Collected data entries
^^^^^^^^
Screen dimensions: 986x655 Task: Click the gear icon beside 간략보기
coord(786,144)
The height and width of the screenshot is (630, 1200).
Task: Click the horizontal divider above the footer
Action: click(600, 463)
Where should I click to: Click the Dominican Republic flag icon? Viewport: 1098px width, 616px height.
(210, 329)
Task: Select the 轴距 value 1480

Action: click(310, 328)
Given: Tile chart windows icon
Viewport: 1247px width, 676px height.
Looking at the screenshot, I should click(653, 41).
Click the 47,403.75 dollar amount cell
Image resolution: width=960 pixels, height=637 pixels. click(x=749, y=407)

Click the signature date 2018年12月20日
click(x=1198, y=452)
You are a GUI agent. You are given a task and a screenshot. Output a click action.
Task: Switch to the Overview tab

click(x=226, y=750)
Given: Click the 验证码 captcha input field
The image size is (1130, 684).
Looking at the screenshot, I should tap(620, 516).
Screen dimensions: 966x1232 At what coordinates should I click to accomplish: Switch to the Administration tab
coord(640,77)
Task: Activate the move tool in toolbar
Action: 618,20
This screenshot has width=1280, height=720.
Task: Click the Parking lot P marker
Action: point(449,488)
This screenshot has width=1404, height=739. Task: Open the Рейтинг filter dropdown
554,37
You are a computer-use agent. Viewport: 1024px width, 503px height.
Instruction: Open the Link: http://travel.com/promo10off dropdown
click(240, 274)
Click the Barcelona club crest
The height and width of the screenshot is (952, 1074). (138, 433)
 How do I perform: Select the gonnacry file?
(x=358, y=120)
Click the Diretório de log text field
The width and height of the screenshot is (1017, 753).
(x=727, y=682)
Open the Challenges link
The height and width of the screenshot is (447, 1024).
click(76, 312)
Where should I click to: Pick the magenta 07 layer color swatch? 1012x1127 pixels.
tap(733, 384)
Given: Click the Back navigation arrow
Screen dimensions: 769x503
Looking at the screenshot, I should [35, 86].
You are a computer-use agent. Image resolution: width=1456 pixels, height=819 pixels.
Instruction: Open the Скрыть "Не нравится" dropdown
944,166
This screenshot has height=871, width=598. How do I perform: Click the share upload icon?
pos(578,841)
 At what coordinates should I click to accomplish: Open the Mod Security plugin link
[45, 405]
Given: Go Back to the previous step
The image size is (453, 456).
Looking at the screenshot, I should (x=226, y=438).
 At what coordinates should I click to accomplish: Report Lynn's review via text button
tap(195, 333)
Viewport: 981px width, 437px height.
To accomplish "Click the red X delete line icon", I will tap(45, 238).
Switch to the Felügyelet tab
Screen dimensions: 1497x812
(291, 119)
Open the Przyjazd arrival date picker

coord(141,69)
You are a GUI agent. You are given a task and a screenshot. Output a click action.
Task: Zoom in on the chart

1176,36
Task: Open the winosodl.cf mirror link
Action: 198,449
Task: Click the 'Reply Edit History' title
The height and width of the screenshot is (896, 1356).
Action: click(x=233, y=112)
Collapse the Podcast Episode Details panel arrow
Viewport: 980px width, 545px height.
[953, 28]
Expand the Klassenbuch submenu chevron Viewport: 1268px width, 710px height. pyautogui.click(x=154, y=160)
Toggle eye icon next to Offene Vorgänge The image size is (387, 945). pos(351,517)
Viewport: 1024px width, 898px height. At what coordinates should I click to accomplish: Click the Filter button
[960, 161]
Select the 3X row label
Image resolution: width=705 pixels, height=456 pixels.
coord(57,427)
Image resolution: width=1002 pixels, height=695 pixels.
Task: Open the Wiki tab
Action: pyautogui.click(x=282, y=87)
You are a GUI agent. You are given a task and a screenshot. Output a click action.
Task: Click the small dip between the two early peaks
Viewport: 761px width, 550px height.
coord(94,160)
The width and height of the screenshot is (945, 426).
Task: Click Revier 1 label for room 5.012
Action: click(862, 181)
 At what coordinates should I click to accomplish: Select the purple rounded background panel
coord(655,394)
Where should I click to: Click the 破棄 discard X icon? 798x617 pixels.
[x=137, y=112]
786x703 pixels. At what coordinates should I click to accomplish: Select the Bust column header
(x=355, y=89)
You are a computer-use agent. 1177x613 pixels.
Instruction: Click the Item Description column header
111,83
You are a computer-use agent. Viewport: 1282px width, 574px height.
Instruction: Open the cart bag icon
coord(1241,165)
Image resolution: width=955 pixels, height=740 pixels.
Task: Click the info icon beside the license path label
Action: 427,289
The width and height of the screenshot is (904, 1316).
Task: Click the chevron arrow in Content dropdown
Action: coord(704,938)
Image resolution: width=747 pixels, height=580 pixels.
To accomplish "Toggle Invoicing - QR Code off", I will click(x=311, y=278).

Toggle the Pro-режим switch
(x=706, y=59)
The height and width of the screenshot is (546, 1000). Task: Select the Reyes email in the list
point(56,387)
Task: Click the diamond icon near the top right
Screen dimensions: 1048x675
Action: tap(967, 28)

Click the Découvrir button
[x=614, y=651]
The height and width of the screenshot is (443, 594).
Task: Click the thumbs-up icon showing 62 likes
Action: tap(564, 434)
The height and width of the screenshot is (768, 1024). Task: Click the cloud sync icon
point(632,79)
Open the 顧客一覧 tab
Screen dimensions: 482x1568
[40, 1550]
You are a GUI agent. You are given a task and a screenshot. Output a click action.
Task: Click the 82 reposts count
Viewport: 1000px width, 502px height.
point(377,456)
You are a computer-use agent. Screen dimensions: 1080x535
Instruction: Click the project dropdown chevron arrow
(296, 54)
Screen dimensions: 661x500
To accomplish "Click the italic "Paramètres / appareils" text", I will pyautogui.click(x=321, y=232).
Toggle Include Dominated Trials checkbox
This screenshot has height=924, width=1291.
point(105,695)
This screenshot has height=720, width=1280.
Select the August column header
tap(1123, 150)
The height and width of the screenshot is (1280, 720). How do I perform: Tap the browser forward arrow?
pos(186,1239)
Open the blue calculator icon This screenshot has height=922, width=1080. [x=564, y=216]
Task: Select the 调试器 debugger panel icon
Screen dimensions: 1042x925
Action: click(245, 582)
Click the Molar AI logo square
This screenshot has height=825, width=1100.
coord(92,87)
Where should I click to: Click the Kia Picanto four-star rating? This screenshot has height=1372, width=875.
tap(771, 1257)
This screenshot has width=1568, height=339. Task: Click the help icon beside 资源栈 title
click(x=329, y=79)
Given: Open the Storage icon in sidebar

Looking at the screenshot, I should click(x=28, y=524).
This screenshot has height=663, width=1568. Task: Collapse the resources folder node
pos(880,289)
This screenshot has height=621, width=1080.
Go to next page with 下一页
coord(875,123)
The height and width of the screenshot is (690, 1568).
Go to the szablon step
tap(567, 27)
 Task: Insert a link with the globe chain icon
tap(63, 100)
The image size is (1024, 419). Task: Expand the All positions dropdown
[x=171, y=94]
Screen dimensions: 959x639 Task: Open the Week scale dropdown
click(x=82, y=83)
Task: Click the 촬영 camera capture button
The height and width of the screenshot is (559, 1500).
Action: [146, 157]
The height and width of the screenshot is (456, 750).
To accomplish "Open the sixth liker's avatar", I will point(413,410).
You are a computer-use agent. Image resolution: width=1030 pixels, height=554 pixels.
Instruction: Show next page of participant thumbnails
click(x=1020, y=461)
^^^^^^^^
How many lines of the entries include the string "computer"? Answer with a number and no other words.

6